**TEXT BLOCK:**
The year of CPUs started with a bang barely a few days into 2011 at the Consumer Electronics Show with Intel's announcement of the "next generation Core", known by the codename Sandy Bridge:
Or if you're a CPU geek like me, you call it by its former name Gesher, in reference to the fact that it was designed at Intel Israel. A fine place which I got to visit a few years ago, employing some very clever engineers that I had the pleasure of working with. In fact many of the same people were behind the amazing Pentium M and Core 2 processors.
256-bit AVX
Sandy Bridge architecture adds significant new x86 register state visible to user mode applications. A wider set of 256-bit wide SIMD registers (now called YMM0 through YMM15) replace the older 128-bit XMM0-XMM15 registers used for SSE since 1999. The new instructions which operate on YMM registers are not called SSE5 as you might expect, but rather AVX, for Advanced Vector Extensions. And there are quite few instructions, with a solid 800 pages on new AVX documentation being posted by Intel.
http://software.intel.com/en-us/avx/
Adding new user mode register state is rarely done. Unlike x86 instruction set extensions - CPUID, CMPXCHG, MMX, AES, etc. - which simply add new operations to existing registers, adding new registers has consequences. Operating systems need to know about the new registers so as to properly context switch them when multi-tasking. Applications need to be recompiled or even re-written to make use of the new registers. Compilers and debuggers need to be updated. Virtual machine products - hypervisors, emulators, simulators, tracing runtimes - all need to be updated to support not just new instruction but new register state.
x86 register state has been extended very few times since the original 8086/8088 processors - x87 floating point was added, in 1986 most registers were widened from 16 bits to 32 bits to support future 32-bit operating systems such as NT and Linux, in 1999 the addition of the 128-bit wide XMM registers for SSE, and in 2003 for the 64-bit extensions. With MMX back in 1997 Intel even went out of their way to alias MMX state onto the x87 register just to avoid adding new state and breaking existing operating systems, but this trick created more problems than it solved. So in 2011 a huge block on register state was added for AVX.
Not surprisingly then, shortly after the Sandy Bridge processors started shipping, known by their Core i5/i7 2xxx brand names, a lot of software products were upgraded or patched to support AVX. Within months these products were some that were upgraded for AVX:
Unlike MMX and SSE which it replaces, AVX is designed to be forward compatible such that the true width of the SIMD registers need not always be known. As was done both in the 64-bit PowerPC extensions and AMD64 64-bit x86 extensions, many AVX operations are zero-extending and thus can operate on an arbitrary sized register width in the future. To help with context switching, the XSAVE and XRESTORE instruction were introduced which deprecate the older FNSAVE/FXSAVE mechanism which worked on fixed-sides register state. Operating systems such as Linux and Windows which use XSAVE will be more future-proof and not require these immediate patches as happened with AVX. Although of course obviously applications and compiler tools will still need to be upgraded to take advantage of any new instructions.

**INFORMATION PROVIDED:**
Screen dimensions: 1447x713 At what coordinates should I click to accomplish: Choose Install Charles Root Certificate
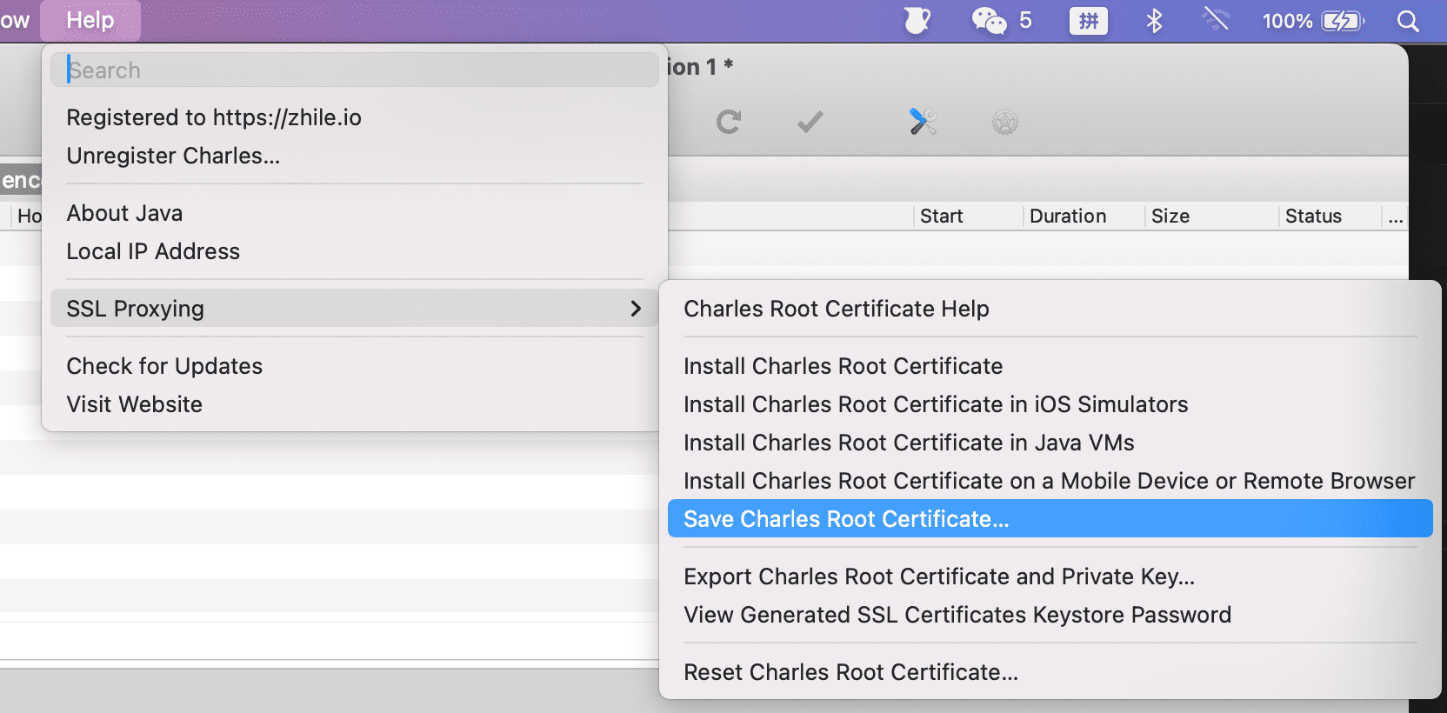[843, 366]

**CHALLENGE 1:** In the Sandy Bridge text, what names are given to the new 256-bit SIMD registers?
**CHALLENGE 2:** Write a continuation of the Sandy Bridge text, picking up after its final sentence.

**REPLY 1:** YMM0 through YMM15.

**REPLY 2:**
But it turns out Sandy Bridge is about a lot more than just new SIMD instructions to speed up your DVD ripping. Sandy Bridge is a "tock" as Intel calls it, one half of the "tick tock" product cycle they've used for a number of years now. A "tick" is a die shrink, a switch from say 90nm to 65nm technology. The 45nm Core 2 "Penryn" from 2007 and the 32nm Core i7 "Westmere" in 2010 were ticks. A "tock" is a significant change in micro-architecture using existing transistor technology. A tock allows Intel to improve on the design of the x86 pipeline. These redesigns are generally done to handle higher clock speeds and support new instructions, because how one designs a CPU pipeline to run at 1.6 GHz is entirely different and will have fewer stages than one that is designed to run at say 4 GHz.
I have confirmed now with several Sandy Bridge processors I've purchased that it overclocks significantly faster with ease. My one 2600K system is set to 103 MHz bus speed and 44x multiplier for a solid sustainable clock speed of 4.43 GHz that has been running like that for months now. That's a solid 50% faster clock than most of my existing 2.66 GHz Core 2 and Core i7 systems run at using same size L3 cache (8MB) L2 cache (256K) L1 caches (32K each) as previous Core i7 generation.
Higher IPC
The general rule of thumb with most CPU architectures is they can deliver one instruction per clock cycle, meaning an IPC rate of 1.0. The IPC on old 386 and 486 processor was slightly below 1.0 due to many instructions requiring multiple clock cycles and the fast that the pipeline was in-order so when an instruction stalled all instructions in the pipe stalled. Pentium 4 was signed to be high clock speed low-IPC and truly delivered a horrific IPC of 0.5 (meaning two clock cycles per instruction on average). AMD Opteron and Intel Core 2 brought IPC back up to about the 1.1 to 1.3 range and it has mostly stayed around there through Penryn, Nehalem, and Westmere variants of Core 2 and Core i5/i7. The low-power Atom processor found in many netbooks has an IPC rate similar to Pentium 4 at about 0.5, which is why at similar 1.6 GHz clock speeds an Atom is much slower than say a Core 2 based laptop.
Sandy Bridge I've found adds about an additional 15% performance at the same clock speed, meaning it can deliver an IPC above 1.5 for most code. Or in other words, a single thread of x86 code running on a 3.5 GHz Sandy Bridge processor runs at about the same performance as would require a 4.0 GHz Core 2 processor, or about a 10 GHz Pentium 4. Sandy Bridge delivers extra performance per clock cycle, and not simply due to the higher clock speed. 15% is about the minimum you will see, and some applications and benchmarks will show 20% or even 25% improvement.
Using my trusty old CPU_TEST utility from many past postings, I ran it on my Core i7 2600K processor to find out what changed. Just as you the reader can by the way, see my old postings from 2008 for directions on how to run it.
As you may recall back in 2008 I was unimpressed by the Core i7 "Nehalem" architecture, because for most x86 instructions it had the same timing as Core 2. IPC didn't really change. yes, it added L3 cache, it brought back Hyper-Threading, but it also increased L1 cache latency from 3 cycles to 4 cycles, hurting performance of heavily memory indirection based code such as found in simulators and emulators. And so even as I worked at Intel in 2009 and 2010 I insisted they give me a Core 2 workstation, not Core i7, for my simulation work.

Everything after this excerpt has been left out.